Ironically, this situation emerges as Australian manufacturing manages to stay on its feet. In the latest Australian Bureau of Statistics figures, manufacturing turnover rose 7% in September, to cap a rise of 14.2% in the 12 months to September 2025. Our sector employs around 900,000 people, and we contribute more than 12% of total exports by value.
But we have to be realistic. When heavy industry cannot operate here because of energy prices and supply, we in the small and medium-sized segments know that there are deep problems to overcome.

Manufacturers Left Stranded
In our business – a manufacturer of greases, oils and industrial additives – we rely on gas and electricity for the processes that employ 170 people. We have plans to shift some of our electricity usage to renewables, but our two biggest consumers of gas – our boilers and odour-control systems – are gas-dependent and their replacements are expensive. Government agencies that fund energy policy – such as ARENA – are not focused on decarbonising industrial processes.
This will become more challenging for the mid-sized manufacturers as we count-down to ESG reporting requirements that start for us in 2028. We got in early and started our benchmarking, but most mid-sized manufacturers wouldn’t know where to start. Many of these business owners are wondering what’s the point in investing in ESG reporting when energy costs could make their business unviable by 2028.

The biggest challenge we encounter – besides the gas and electricity costs themselves – is our ability to plan.
We strategically plan for five years into the future, and our capital expenditure commitments typically require a 20-year pay-back period. To what extent can we meaningfully plan along these timelines when government energy policy and wholesale offers don’t extend further than three years into the future?
The cost-of-living pressures in Australian households in the past four or five years are felt keenly in manufacturing. However, while households can adjust to price rises week-to-week, manufacturers have to fully cost their future capacity planning, a very difficult task when the price of electricity and gas is volatile and hard to predict. Do you commit to building a new production line with a 20-year life – at great cost – with the risk that running it in three or five years’ time will be uneconomic? If companies like Rio Tinto, Qenos, Incitec Pivot and Orica are resiling from future capacity commitments due to energy costs, what are SMEs supposed to do?
Australian Made
We use Australian-made inputs in our lubricants and oils, where we can, and we’ve succeeded with locally-produced lithium and canola oil in our low-carbon products. However, the increased production costs (including energy) of making things in Australia is comparatively reducing the prices of the imported ingredients. It’s a vicious circle.

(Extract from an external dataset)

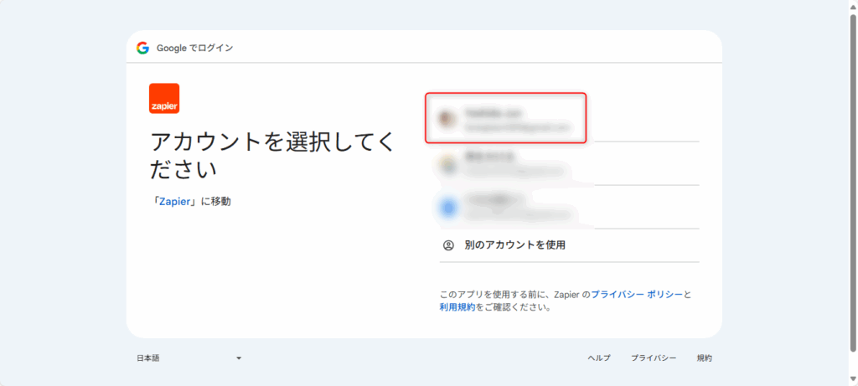Click the scrollbar down arrow
The width and height of the screenshot is (858, 386).
[x=851, y=380]
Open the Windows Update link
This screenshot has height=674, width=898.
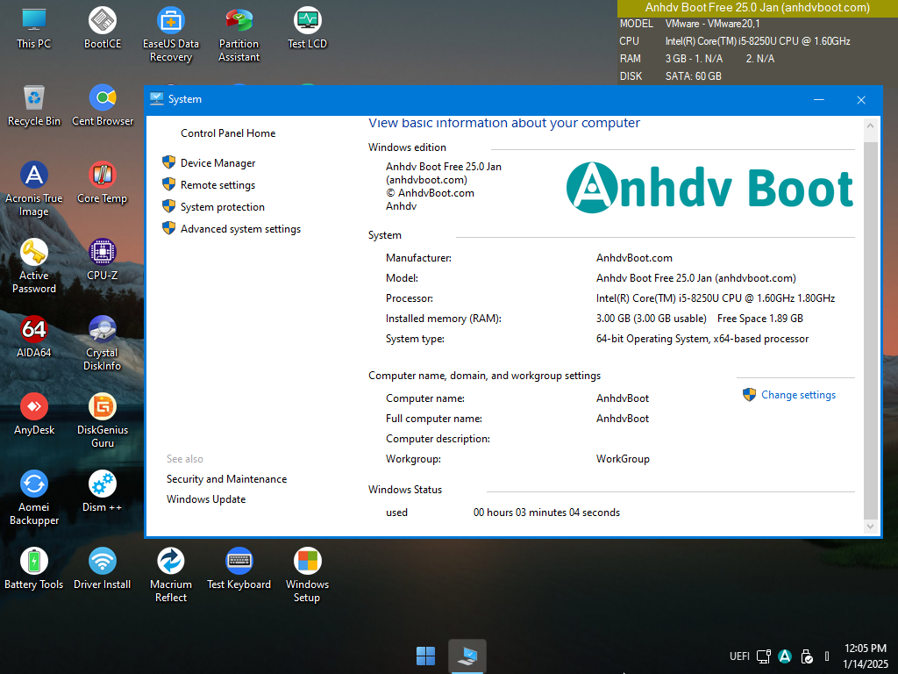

It seems the federal government has a decision to make: does it want manufacturing in this country? Does it want the jobs and the exports, and the skills and economic multiplier that comes with businesses that make things?
If the answer is ‘yes’, then Canberra must construct an energy strategy that gives certainty of supply and stability of prices, rather than simply announcing targets for emissions and renewables. We’re a sophisticated nation – we can have a pathway to decarbonisation and also a plan for industry. We’re blessed with energy resources, sunlight and wind, and we grow the world’s smartest people. Which means we have the capacity to reduce emissions and also have an affordable and reliable energy system.
It’s time to rise to the economic challenge, just as surely as we’ve all responded to the climate crisis.